Date of Award

12-2008

Document Type

Dissertation

Degree Name

Doctor of Philosophy (PhD)

Legacy Department

Industrial Engineering

Advisor

Gramopadhye, Anand K

Committee Member

Greenstein , Joel S

Committee Member

Dichowski , Andrew T

Committee Member

Toler , Joe

Abstract

Increased emphasis on aircraft inspection to ensure aviation safety has resulted in the need for a better trained workforce of aircraft maintenance personnel. Aircraft inspection is mostly visual in nature. Thus it has led to the development of computer simulators to train human inspectors performing the inspection task. However, the lack of immersion and interaction in such simulators has led to limited effectiveness and adoption. Using advances in graphics and virtual reality technology, there is an increase the sense of involvement in using these simulators. Though technology is available to provide higher levels of immersion, it is expensive. It is not very clear if the higher fidelity in virtual reality simulators translate to an increase in the effectiveness of training.

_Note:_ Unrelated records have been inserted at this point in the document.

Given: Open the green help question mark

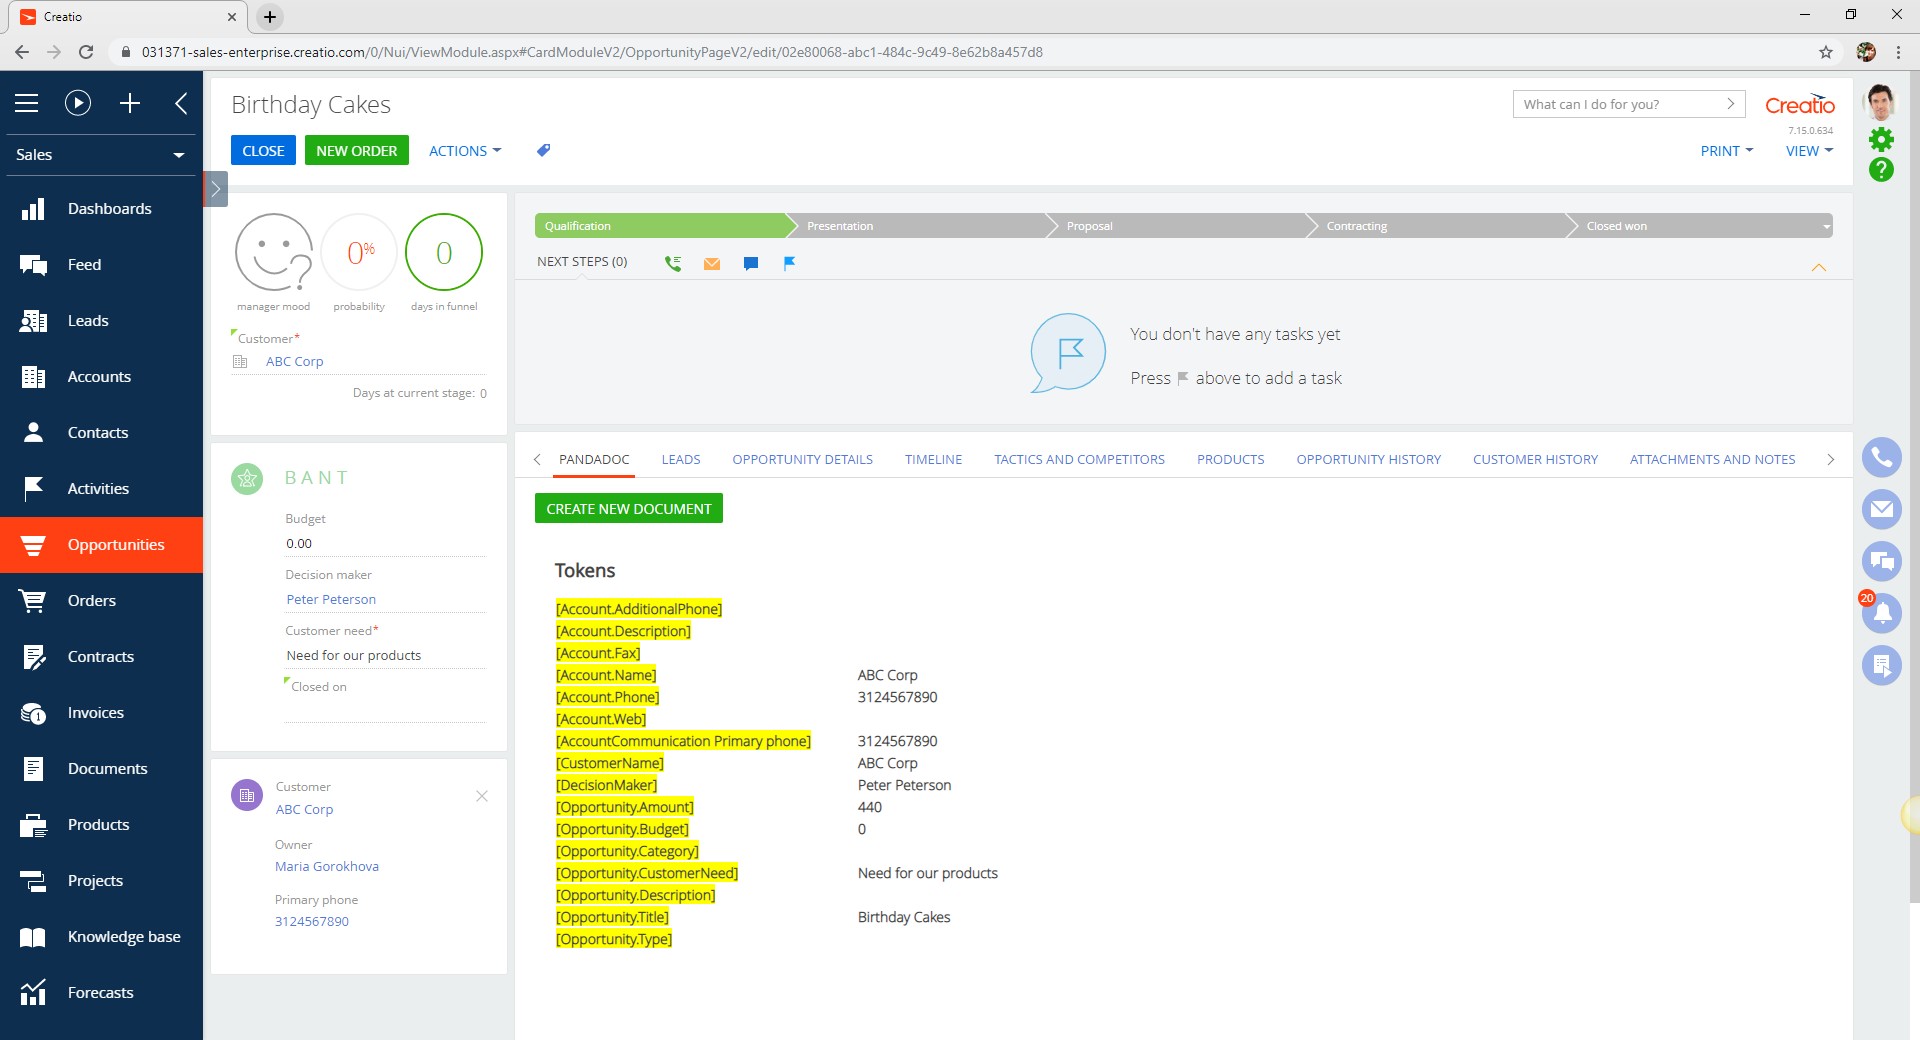Looking at the screenshot, I should [x=1881, y=170].
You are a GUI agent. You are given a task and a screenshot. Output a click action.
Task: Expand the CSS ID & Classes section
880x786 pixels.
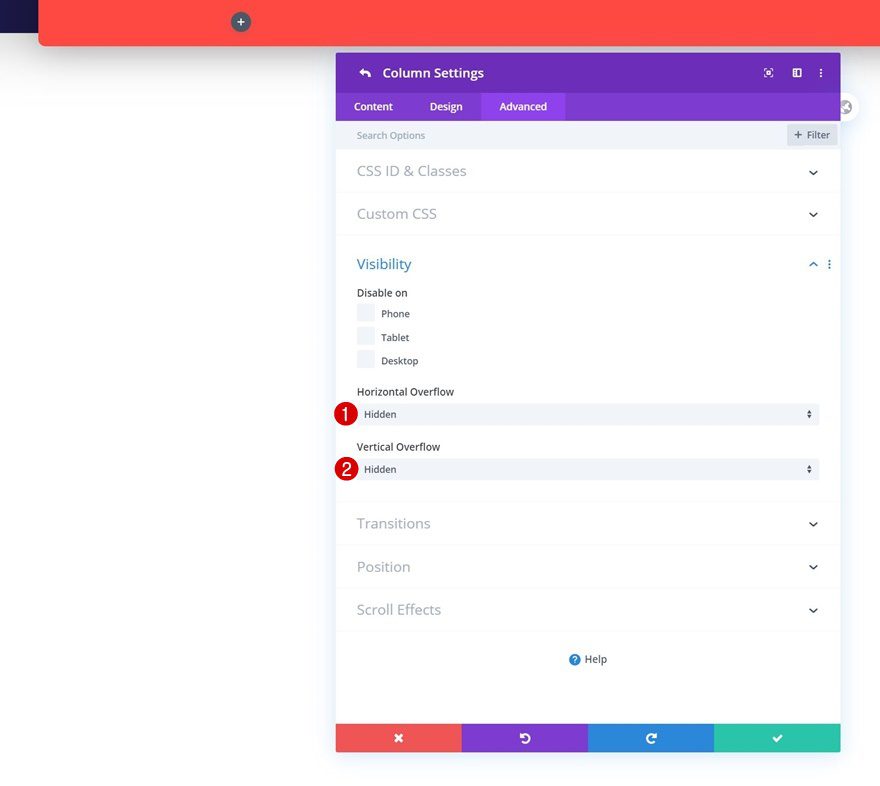point(587,171)
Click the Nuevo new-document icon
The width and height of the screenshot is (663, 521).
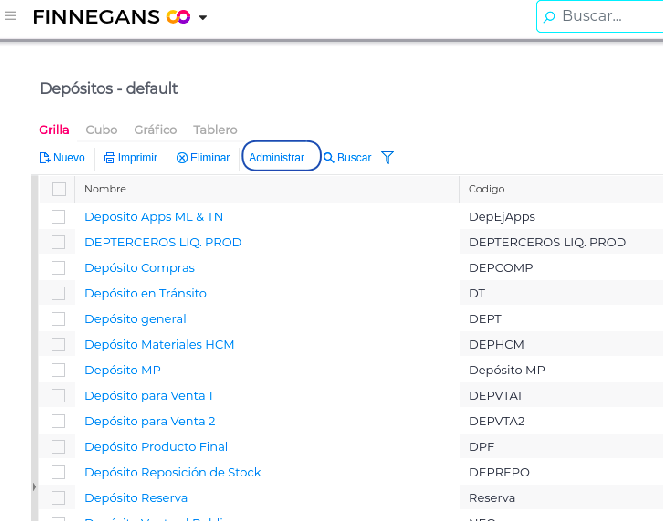coord(44,158)
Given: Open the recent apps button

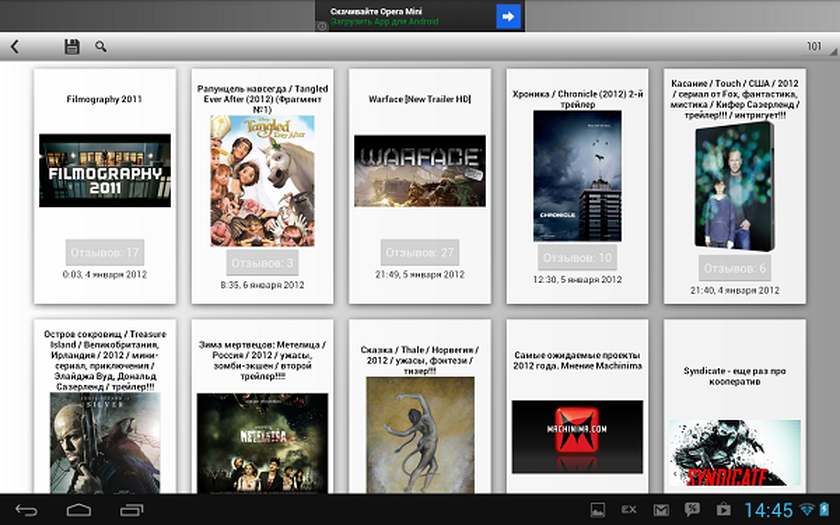Looking at the screenshot, I should 131,510.
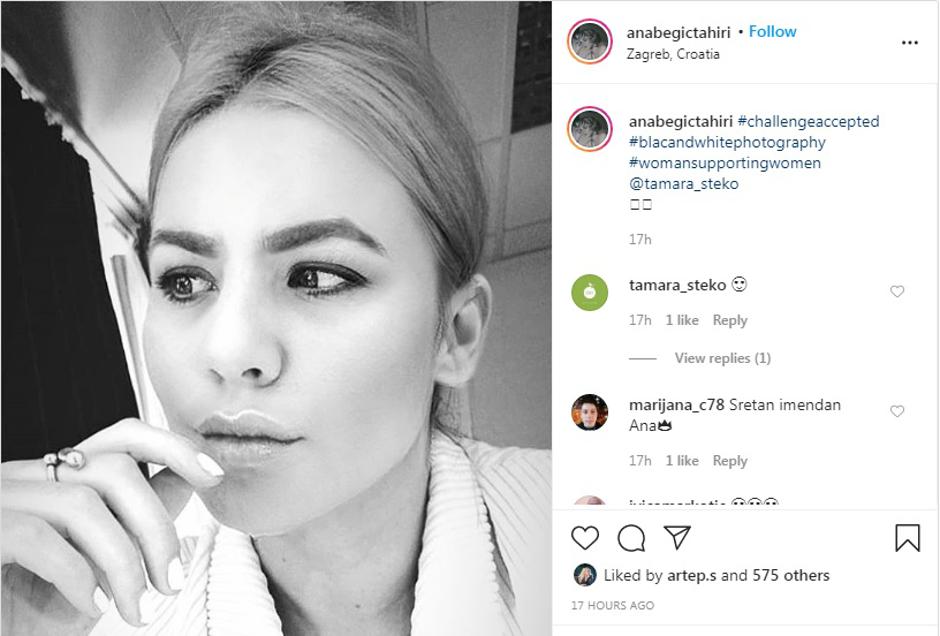
Task: Like marijana_c78's comment heart
Action: 897,411
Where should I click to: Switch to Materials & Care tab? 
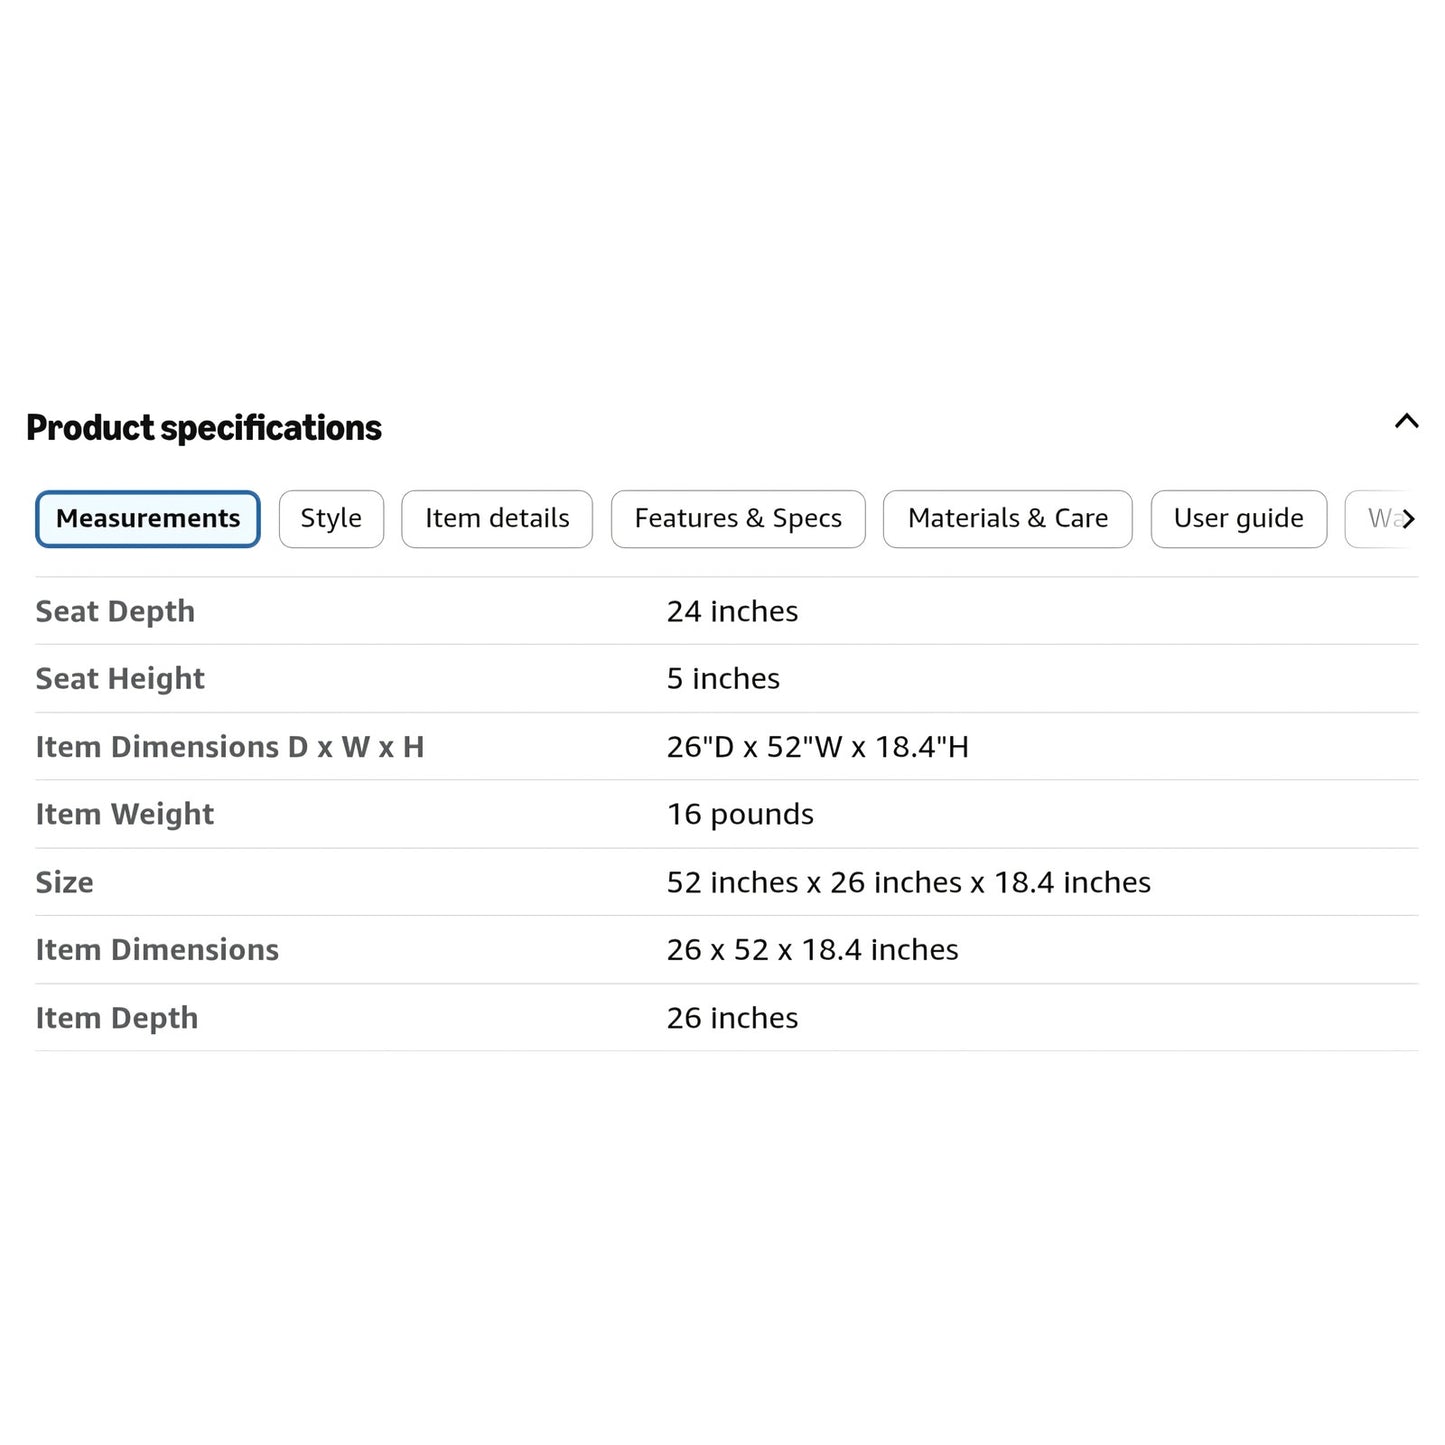(x=1008, y=519)
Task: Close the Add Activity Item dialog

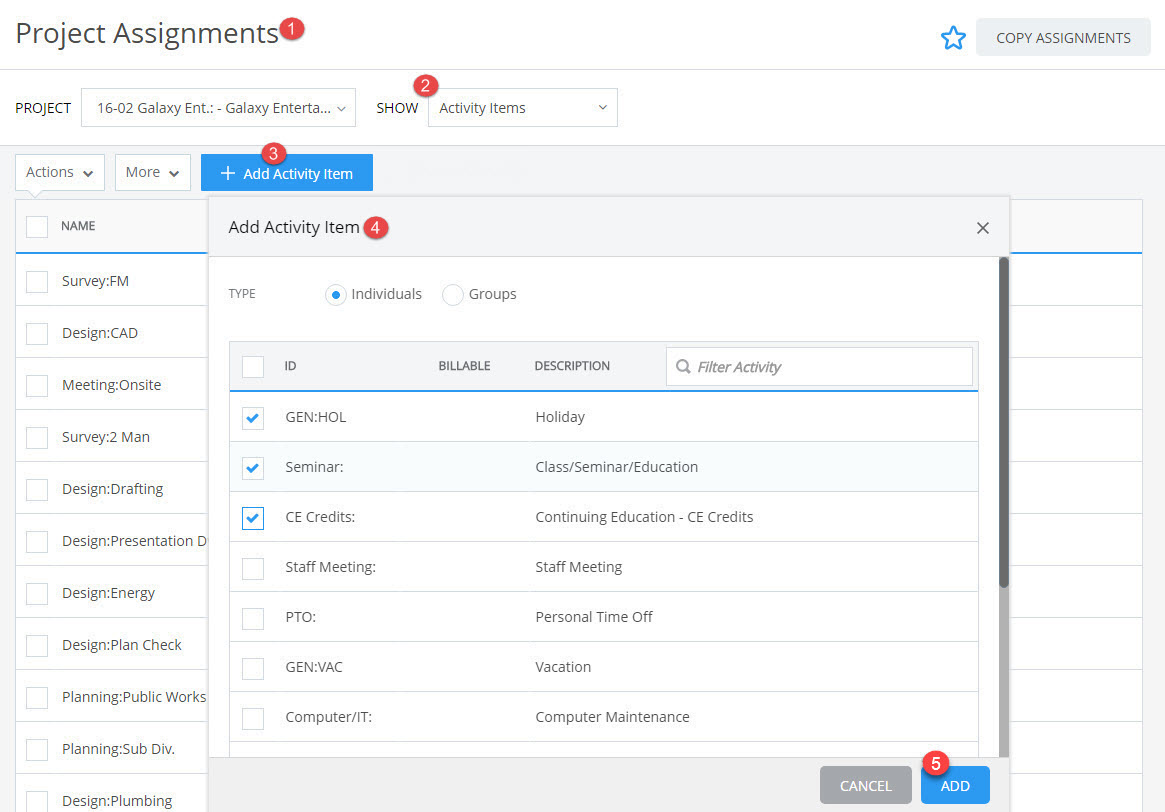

This research explores the effect of fidelity on presence, perception and performance applied to the development of virtual reality aircraft inspection simulators.
Initially, training simulators are developed at varying levels of fidelity using an iterative process evaluating different interfaces. A transfer effects study evaluating the effectiveness of the VR training provided at varying levels of fidelity is conducted. This research compares the performance of VR trained novice inspectors in an actual aircraft inspection task to the performance of novice inspectors receiving traditional classroom training. Eight different implementations of the training simulators derived by combining two levels of graphic realism with four levels of display interfaces are then evaluated on task performance measures, situation awareness and subjective measures of presence and workload.